M. Jacques Floch a souligné l'importance de parler de l'Europe pour éviter de cultiver trop d'illusions. Il s'est dit inquiet au regard de l'impasse actuelle et il sera difficile de contourner celle-ci. On parle encore du traité constitutionnel alors que ce traité est mort. Il faut passer à autre chose, écrire un autre texte, et dans celui-ci, il faudra faire un certain nombre de propositions sur les institutions et la Charte des droits fondamentaux. Il conviendra de tenir compte du fait que les Français se sont opposés à la partie qui portait sur les affaires économiques et le domaine social.

Il s'est ensuite déclaré favorable à l'entrée de la Turquie dans l'Union, et s'est dit inquiet d'entendre que les négociations risquent de durer quinze ans ou plus. Peut-être vaut-il mieux envisager une autre politique européenne vis-à-vis de la Turquie, puisque l'on n'arrive même pas à lever l'obstacle que constitue la question de Chypre. C'est la première question que l'Union européenne aurait dû poser à la Turquie. C'est pour des raisons internes que la Turquie refuse de reconnaître l'un des Etats membres de l'Union.
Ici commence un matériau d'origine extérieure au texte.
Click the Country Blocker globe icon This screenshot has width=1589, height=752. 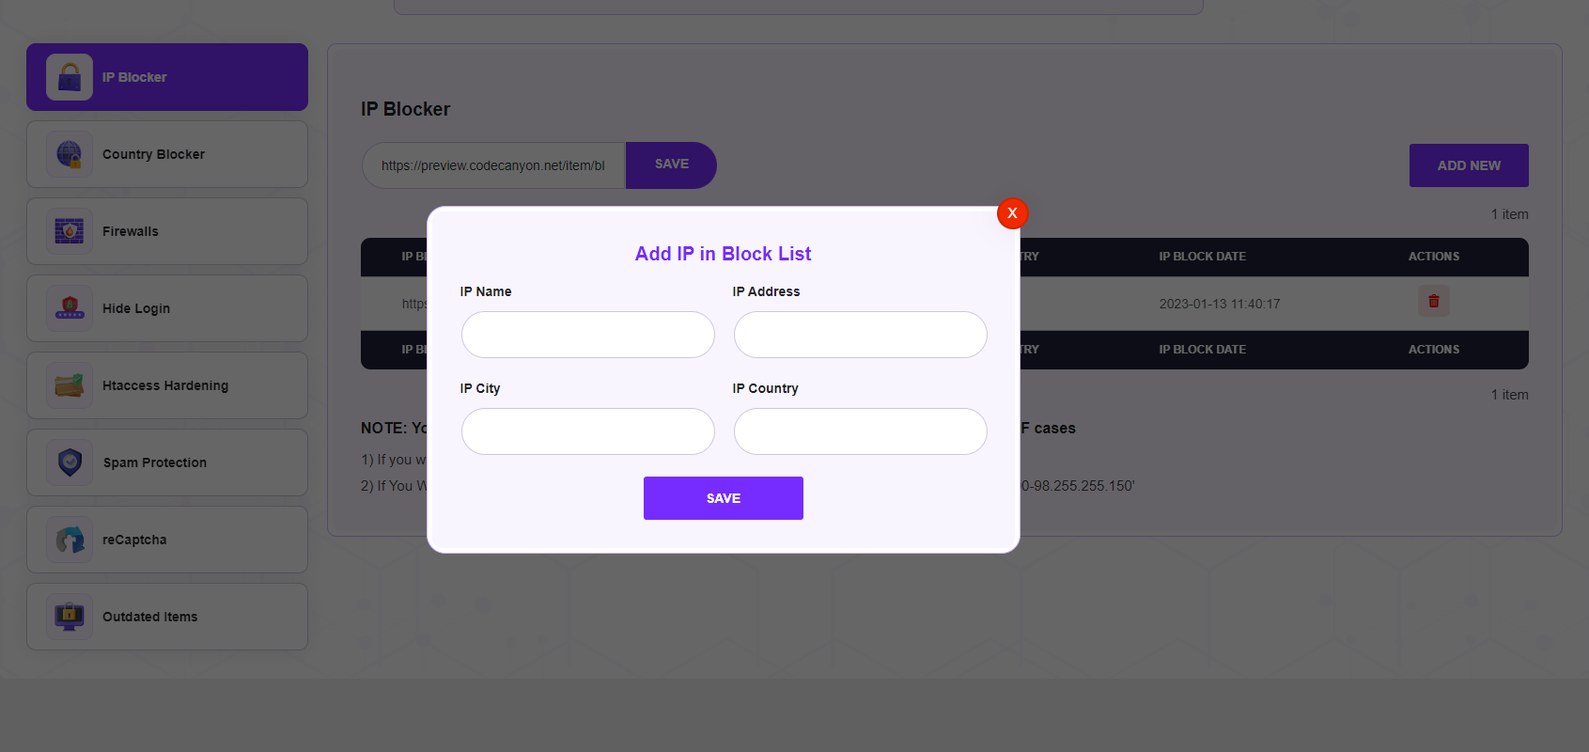coord(70,154)
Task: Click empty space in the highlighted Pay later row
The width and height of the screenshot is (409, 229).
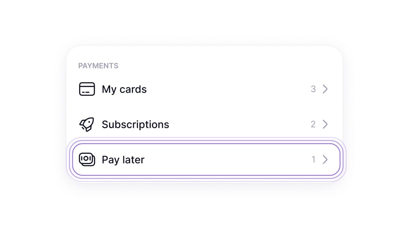Action: pos(225,159)
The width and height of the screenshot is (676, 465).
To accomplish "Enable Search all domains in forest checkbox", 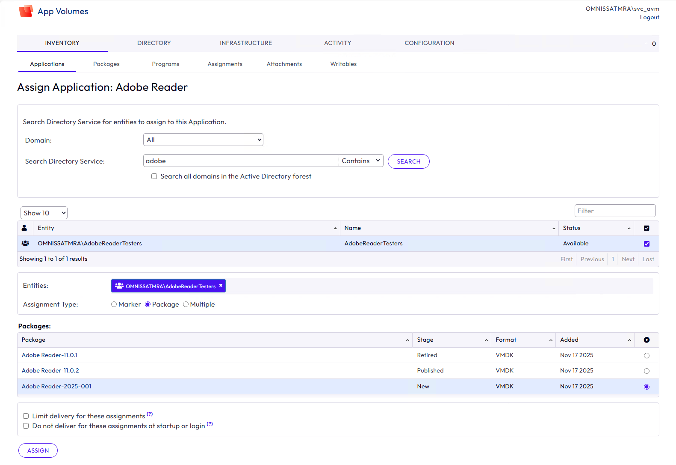I will (x=154, y=176).
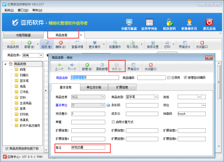
Task: Click the 备注 input field
Action: pyautogui.click(x=88, y=147)
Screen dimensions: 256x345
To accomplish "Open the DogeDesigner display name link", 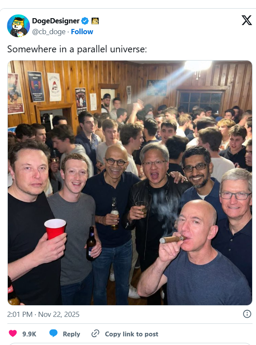I will pos(56,21).
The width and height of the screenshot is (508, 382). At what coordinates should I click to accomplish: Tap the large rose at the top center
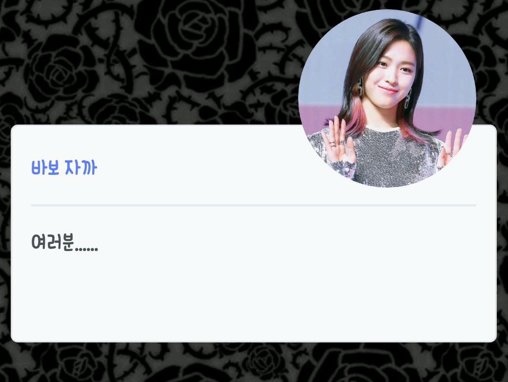coord(194,36)
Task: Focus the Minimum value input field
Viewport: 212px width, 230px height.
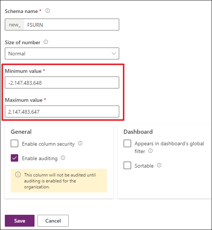Action: click(x=62, y=82)
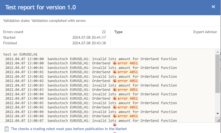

M. Jacques Floch a exprimé une autre inquiétude, sur le refus opposé à la demande de la Lituanie d'intégrer la zone euro en 2007. La Lituanie, de par sa situation géographique, a des activités commerciales importantes avec la Pologne et avec la Russie. Pour cette raison, l'« Euroland » aurait tout intérêt à ce que la Lituanie adopte l'euro. Or le Conseil et la Commission ont « chipoté », en prétextant un écart de 0,1 point sur l'un des critères. Ceci est d'autant plus contestable que certains pays, y compris la France, choisissent de temps en temps d'ignorer les « critères de Maastricht » pour ce qui les concerne. La question de la Lituanie n'a-t-elle vraiment pas posé de problème lors du Conseil européen ?

M. Jacques Myard a noté qu'en parcourant les conclusions du Conseil européen, on pouvait s'apercevoir qu'il y avait de tout et que cela partait dans tous les sens. La question du traité constitutionnel ressort du droit international élémentaire des traités. Il nous faut, comme les Néerlandais, tirer les conséquences des référendums et constater que ce traité est mort. C'est une aberration juridique et une faute politique de continuer à faire croire qu'on peut encore travailler sur cette base. Il faut d'ailleurs constater que ce traité ne conférait pas un pouvoir de décision supérieur à notre pays puisque ce qui compte surtout, c'est la capacité à emporter une décision. Or, en la matière, le « défunt traité » ne donnait pas à la France davantage de capacité que le traité de Nice.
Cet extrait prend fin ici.